- [DOCUMENT SEGMENT]
········

Climate Watch (Dated 23rd Oct)
Recent reports from both the United States Climate Prediction Centre www.cpc.ncep.noaa.gov/ and the Australian Bureau of Meteorology www.bom.gov.au/ highlight that a neutral sea temperature pattern continues to persist in the tropical Pacific Ocean.
Overall, very little net change has been observed in SST anomalies across the Pacific over the last couple of months. However, there has been some re-warming of sea surface temperatures in the central equatorial Pacific. Accompanying this pattern, strong westerly wind bursts have also returned (at least temporarily) to the equatorial Pacific.
At this time of the year this should not present any major problem. However, should westerly wind bursts persist for another two or three months then that may allow 'El Nino-like' conditions to return to the equatorial Pacific next winter.
As this is still some time away, we will monitor patterns in the equatorial Pacific on a monthly basis to determine what impact, if any, ongoing changes may have on the seasonal outlook. We will also provide more updated information on patterns in the Pacific over the coming months as it becomes relevant and available.
Ocean and coupled ocean/atmosphere forecast models (GCM's) give an indication as to likely ENSO development out to 9 months. Of 11 models that forecast out to February 2004, all indicate the continuation of a neutral sea surface temperature pattern.

········

- [ROWS]
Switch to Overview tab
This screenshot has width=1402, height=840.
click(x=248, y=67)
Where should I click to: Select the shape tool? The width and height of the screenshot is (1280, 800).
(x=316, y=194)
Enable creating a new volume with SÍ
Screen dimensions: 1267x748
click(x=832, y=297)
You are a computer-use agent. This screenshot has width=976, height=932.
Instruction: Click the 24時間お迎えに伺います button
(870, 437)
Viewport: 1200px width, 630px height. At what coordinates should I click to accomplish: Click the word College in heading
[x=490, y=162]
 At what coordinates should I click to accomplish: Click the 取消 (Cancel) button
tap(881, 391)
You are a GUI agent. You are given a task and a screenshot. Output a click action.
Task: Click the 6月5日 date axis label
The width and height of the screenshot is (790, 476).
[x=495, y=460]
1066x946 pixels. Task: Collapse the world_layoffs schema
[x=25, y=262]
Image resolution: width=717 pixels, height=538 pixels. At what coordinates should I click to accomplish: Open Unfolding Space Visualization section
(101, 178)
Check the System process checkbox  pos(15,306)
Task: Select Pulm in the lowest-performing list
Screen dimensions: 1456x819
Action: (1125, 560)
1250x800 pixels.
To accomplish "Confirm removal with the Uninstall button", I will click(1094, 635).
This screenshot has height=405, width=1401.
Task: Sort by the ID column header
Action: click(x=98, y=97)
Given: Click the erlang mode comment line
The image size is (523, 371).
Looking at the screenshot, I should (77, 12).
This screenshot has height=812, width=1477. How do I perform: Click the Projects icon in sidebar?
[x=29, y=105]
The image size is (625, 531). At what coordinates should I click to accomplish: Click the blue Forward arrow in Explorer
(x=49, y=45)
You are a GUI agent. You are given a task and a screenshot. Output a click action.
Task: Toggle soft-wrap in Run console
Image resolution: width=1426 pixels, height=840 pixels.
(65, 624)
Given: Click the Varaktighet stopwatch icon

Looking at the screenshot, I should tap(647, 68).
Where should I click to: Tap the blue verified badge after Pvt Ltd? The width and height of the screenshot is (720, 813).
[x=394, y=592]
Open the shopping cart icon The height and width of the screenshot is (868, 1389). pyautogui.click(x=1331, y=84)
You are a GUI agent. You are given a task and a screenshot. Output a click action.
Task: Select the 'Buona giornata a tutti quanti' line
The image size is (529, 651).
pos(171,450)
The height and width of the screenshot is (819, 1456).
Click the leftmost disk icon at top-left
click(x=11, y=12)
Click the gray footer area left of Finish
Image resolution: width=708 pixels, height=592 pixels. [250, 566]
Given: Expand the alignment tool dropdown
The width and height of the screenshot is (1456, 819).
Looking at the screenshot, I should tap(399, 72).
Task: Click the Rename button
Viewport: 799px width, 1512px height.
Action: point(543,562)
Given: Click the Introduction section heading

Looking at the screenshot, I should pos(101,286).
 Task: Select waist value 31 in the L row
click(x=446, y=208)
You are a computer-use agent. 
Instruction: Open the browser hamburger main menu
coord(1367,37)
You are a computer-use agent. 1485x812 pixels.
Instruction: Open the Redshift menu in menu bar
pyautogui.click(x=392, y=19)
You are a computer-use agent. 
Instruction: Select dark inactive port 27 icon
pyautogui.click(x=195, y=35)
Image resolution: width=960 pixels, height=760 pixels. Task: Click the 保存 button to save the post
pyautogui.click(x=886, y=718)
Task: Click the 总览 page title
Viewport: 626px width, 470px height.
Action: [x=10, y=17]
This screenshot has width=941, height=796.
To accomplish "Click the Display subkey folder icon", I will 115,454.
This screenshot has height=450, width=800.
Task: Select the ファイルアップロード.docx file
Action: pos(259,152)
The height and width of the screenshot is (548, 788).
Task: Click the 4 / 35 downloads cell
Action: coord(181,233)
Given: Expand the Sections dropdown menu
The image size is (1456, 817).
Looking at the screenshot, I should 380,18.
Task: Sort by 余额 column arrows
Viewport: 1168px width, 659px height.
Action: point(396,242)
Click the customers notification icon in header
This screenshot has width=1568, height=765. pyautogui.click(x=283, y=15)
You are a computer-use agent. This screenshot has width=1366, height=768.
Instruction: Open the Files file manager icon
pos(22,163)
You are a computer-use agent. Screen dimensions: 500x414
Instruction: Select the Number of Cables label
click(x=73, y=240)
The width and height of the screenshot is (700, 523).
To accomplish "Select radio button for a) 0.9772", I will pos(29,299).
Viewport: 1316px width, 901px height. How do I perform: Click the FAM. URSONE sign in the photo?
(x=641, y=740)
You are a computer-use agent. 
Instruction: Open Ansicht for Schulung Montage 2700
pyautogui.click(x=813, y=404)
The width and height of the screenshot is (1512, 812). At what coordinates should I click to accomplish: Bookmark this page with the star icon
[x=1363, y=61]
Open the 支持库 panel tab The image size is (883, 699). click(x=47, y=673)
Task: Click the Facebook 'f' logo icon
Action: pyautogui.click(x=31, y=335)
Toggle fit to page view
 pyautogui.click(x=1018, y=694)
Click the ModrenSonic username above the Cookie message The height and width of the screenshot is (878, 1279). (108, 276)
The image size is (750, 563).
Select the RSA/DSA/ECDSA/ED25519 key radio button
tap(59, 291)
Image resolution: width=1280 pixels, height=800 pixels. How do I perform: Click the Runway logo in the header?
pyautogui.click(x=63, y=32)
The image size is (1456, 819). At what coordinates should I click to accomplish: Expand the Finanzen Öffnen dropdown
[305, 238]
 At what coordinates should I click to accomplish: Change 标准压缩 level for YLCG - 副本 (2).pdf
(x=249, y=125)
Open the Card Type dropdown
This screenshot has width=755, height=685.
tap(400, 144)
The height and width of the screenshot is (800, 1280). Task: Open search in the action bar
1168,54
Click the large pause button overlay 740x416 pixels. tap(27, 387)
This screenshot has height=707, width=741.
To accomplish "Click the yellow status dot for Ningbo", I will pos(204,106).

········

- [WORK INSTRUCTIONS]
- 1) Rewrite the Pacific climate bulletin from "Climate Watch (Dated" up to and including "Pacific next winter.", changing "westerly wind bursts" to "westerly wind events".
- 2) Write what comes next in the Pacific climate bulletin, picking up after its last sentence.

- [RESULTS FOR THE EXERCISE]
- 1)
Climate Watch (Dated 23rd Oct)
Recent reports from both the United States Climate Prediction Centre www.cpc.ncep.noaa.gov/ and the Australian Bureau of Meteorology www.bom.gov.au/ highlight that a neutral sea temperature pattern continues to persist in the tropical Pacific Ocean.
Overall, very little net change has been observed in SST anomalies across the Pacific over the last couple of months. However, there has been some re-warming of sea surface temperatures in the central equatorial Pacific. Accompanying this pattern, strong westerly wind events have also returned (at least temporarily) to the equatorial Pacific.
At this time of the year this should not present any major problem. However, should westerly wind events persist for another two or three months then that may allow 'El Nino-like' conditions to return to the equatorial Pacific next winter.

- 2)
Of the 9 models that forecast out to May 2004, 8 indicate a continuing neutral sea temperature pattern while 1 suggests the potential development of an El Nino (or warm) sea surface temperature pattern.
While it is positive news that the majority of these models highlight a continuing neutral SST pattern (rather than an El Nino pattern), given current ocean and atmospheric conditions our policy remains to recommend a cautious approach when considering the longer term (6-9months) outlook.
More details can be found at www.bom.gov.au/climate/ahead/ENSO-summary.shtml
The 30day average of the SOI has fallen since the start of the month and as of the 23rd October is minus 4.3. Daily recorded SOI updates are also available on 07 46881439.
Recent research has shown that with the recent SOI pattern there is an increased potential for severe storm activity (especially when compared with last year) including wind and hail across southern Queensland and northern NSW.
The latest version of 'Rainman StreamFlow' has also just been released. Many new features have been introduced and to highlight these advances free copies of this program that 'time out' in 12 months are available from Land and Water Australia on 1800 776 616.
Due to the size of the area covered, the information provided in this column is of a fairly broad nature. For those readers who require more specific climate information, try www.longpaddock.qld.gov.au or www.dpi.qld.gov.au/climate or contact us through the DPI Call Centre on 13 25 23.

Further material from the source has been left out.